The task: Rewrite the lines of every item with "policy" changed to "notice" and everything else kept the same. Omit the pictures from your answer.

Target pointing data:
START
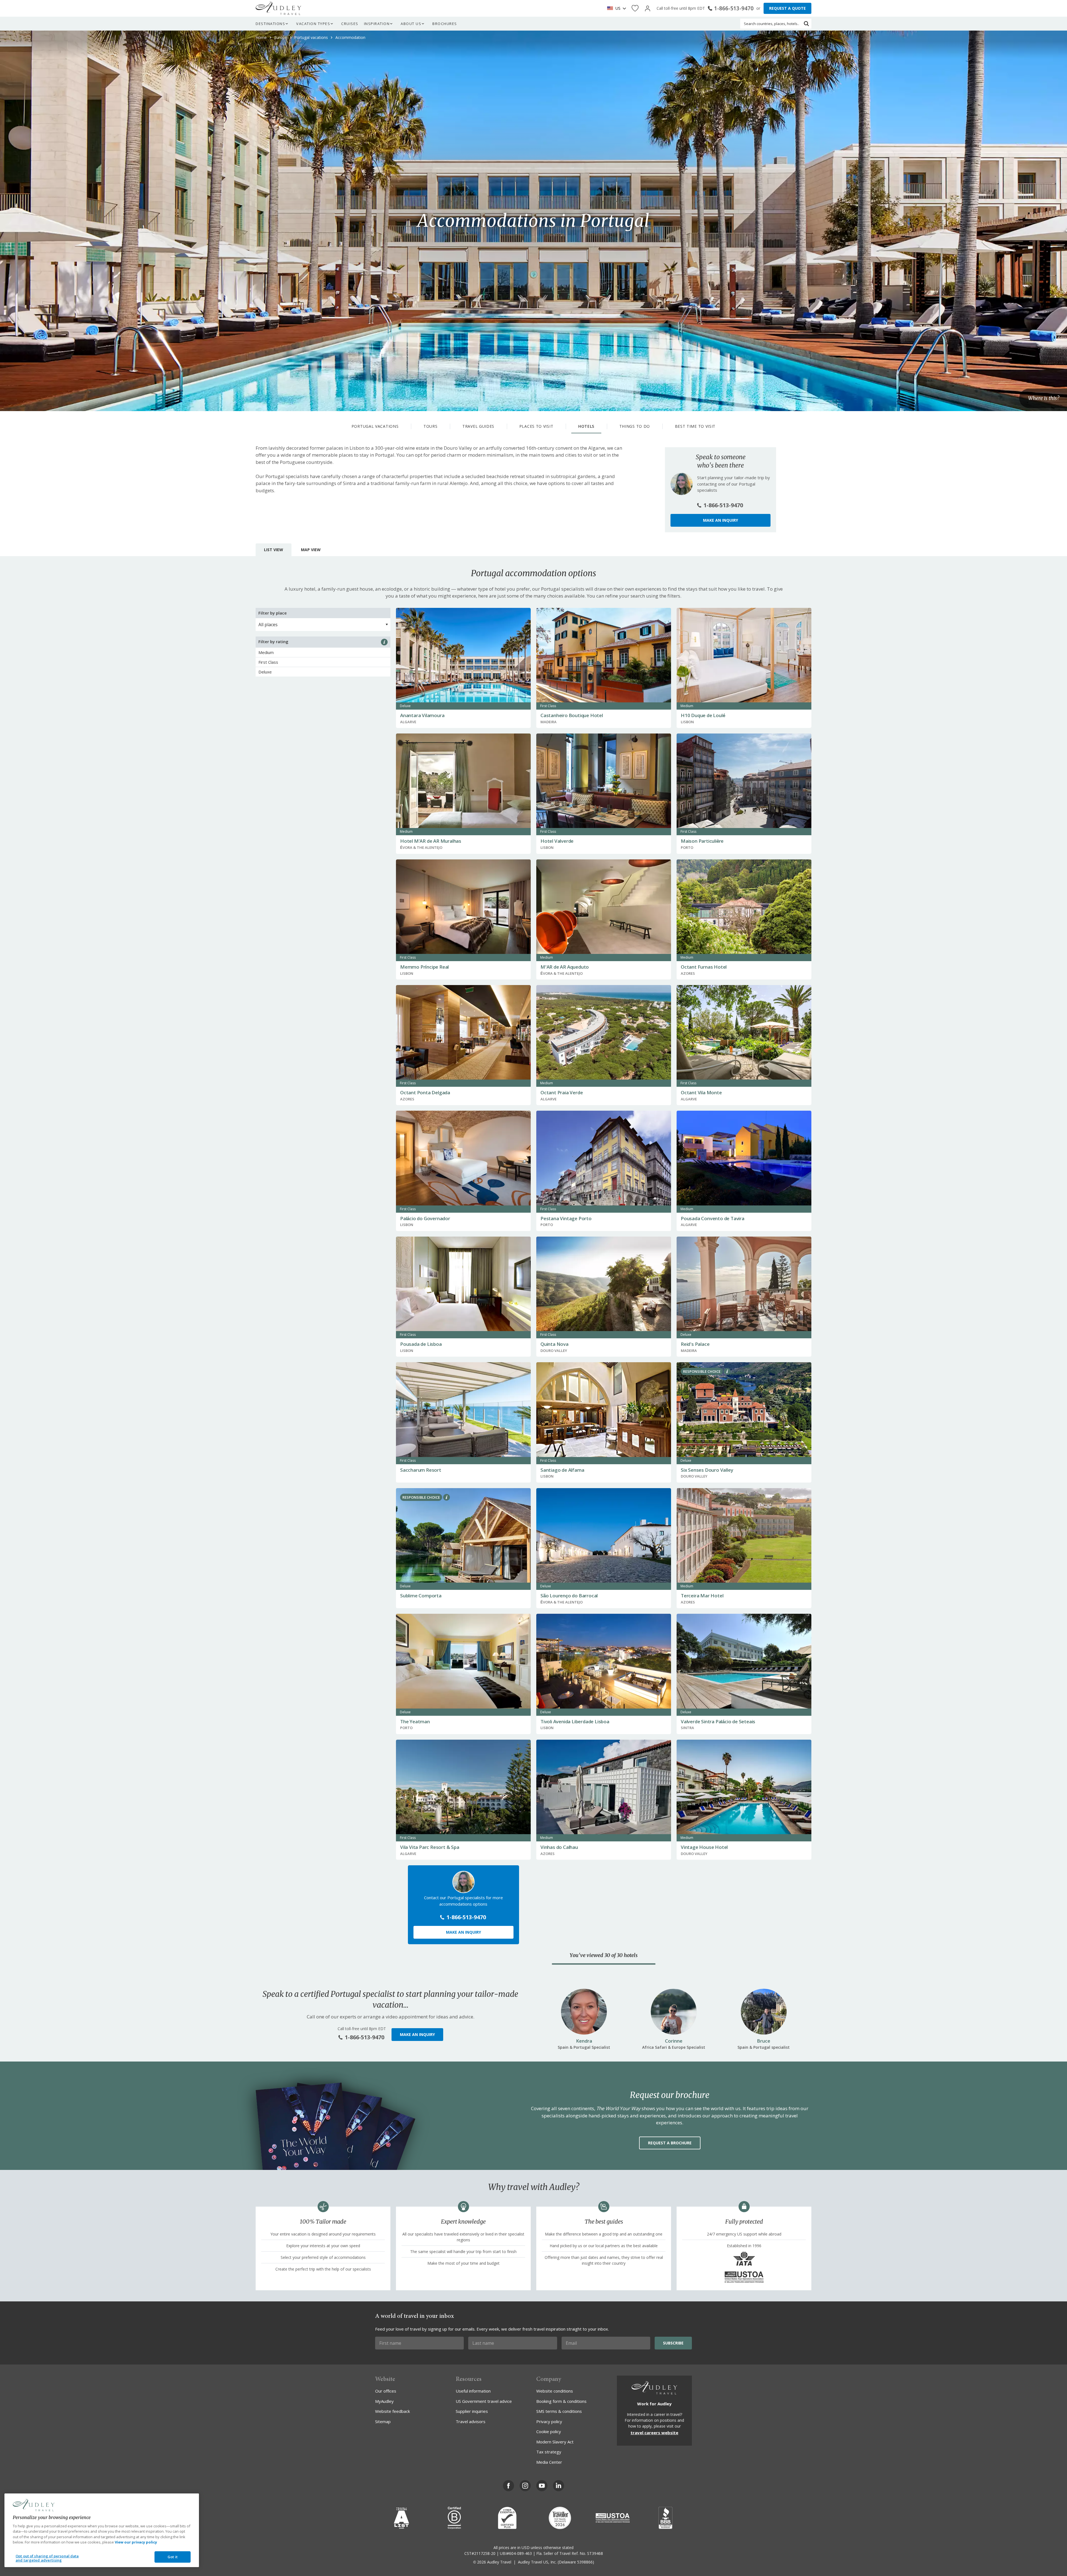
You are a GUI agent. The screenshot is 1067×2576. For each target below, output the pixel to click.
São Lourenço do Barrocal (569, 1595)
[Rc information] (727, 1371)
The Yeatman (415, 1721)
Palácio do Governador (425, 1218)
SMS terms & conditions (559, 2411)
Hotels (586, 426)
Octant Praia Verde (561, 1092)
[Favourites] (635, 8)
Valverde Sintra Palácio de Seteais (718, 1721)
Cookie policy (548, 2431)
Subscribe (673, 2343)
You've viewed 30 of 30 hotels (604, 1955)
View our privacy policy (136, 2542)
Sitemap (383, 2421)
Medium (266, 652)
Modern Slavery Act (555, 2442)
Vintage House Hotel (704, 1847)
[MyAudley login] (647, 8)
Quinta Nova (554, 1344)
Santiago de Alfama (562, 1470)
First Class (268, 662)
END
Full answer:
You are a GUI agent. The screenshot is 1067×2576. For each target below, output the pixel to click.
São Lourenço do Barrocal (569, 1595)
[Rc information] (727, 1371)
The Yeatman (415, 1721)
Palácio do Governador (425, 1218)
SMS terms & conditions (559, 2411)
Hotels (586, 426)
Octant Praia Verde (561, 1092)
[Favourites] (635, 8)
Valverde Sintra Palácio de Seteais (718, 1721)
Cookie notice (548, 2431)
Subscribe (673, 2343)
You've viewed 30 of 30 hotels (604, 1955)
View our privacy notice (136, 2542)
Sitemap (383, 2421)
Medium (266, 652)
Modern Slavery Act (555, 2442)
Vintage House Hotel (704, 1847)
[MyAudley login] (647, 8)
Quinta Nova (554, 1344)
Santiago de Alfama (562, 1470)
First Class (268, 662)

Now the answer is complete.